**Work order:** Repeat nothing but the line that contains "Image resolution: width=367" and the lines after it, through the end of the listing, exactly as they stand; omit pictures.

**Records shown:**
• • •
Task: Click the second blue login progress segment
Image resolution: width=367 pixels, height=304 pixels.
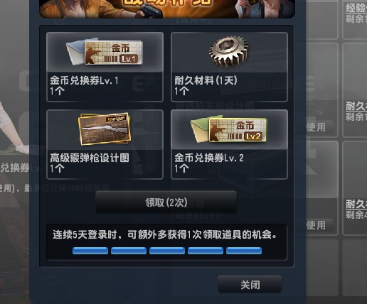Action: point(129,251)
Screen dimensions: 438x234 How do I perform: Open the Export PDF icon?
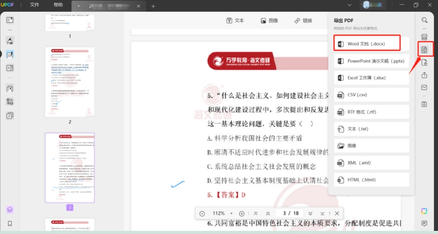(424, 50)
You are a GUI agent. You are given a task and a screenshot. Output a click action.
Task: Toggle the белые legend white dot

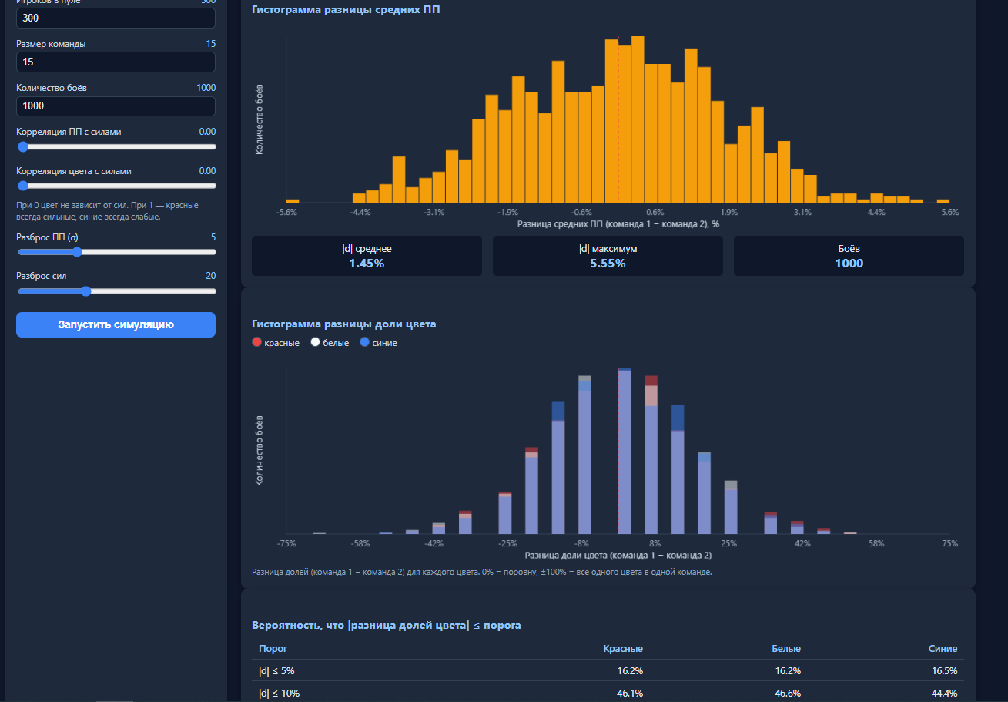[315, 342]
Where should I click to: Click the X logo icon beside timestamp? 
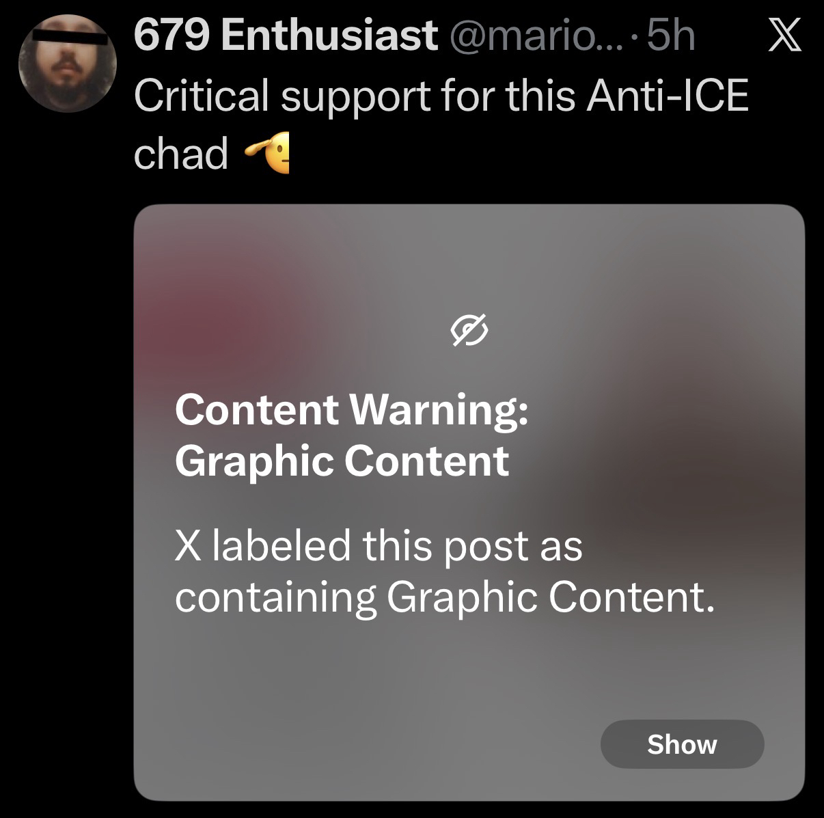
• • •
**Exercise response:**
Image resolution: width=367 pixels, height=304 pixels.
Action: point(129,251)
Screen dimensions: 438x234 How do I perform: Open the Export PDF icon?
(424, 50)
You are a GUI agent. You are given a task and a screenshot. Output a click action.
Task: Toggle the белые legend white dot

[315, 342]
Where should I click to: Click the X logo icon beside timestamp? 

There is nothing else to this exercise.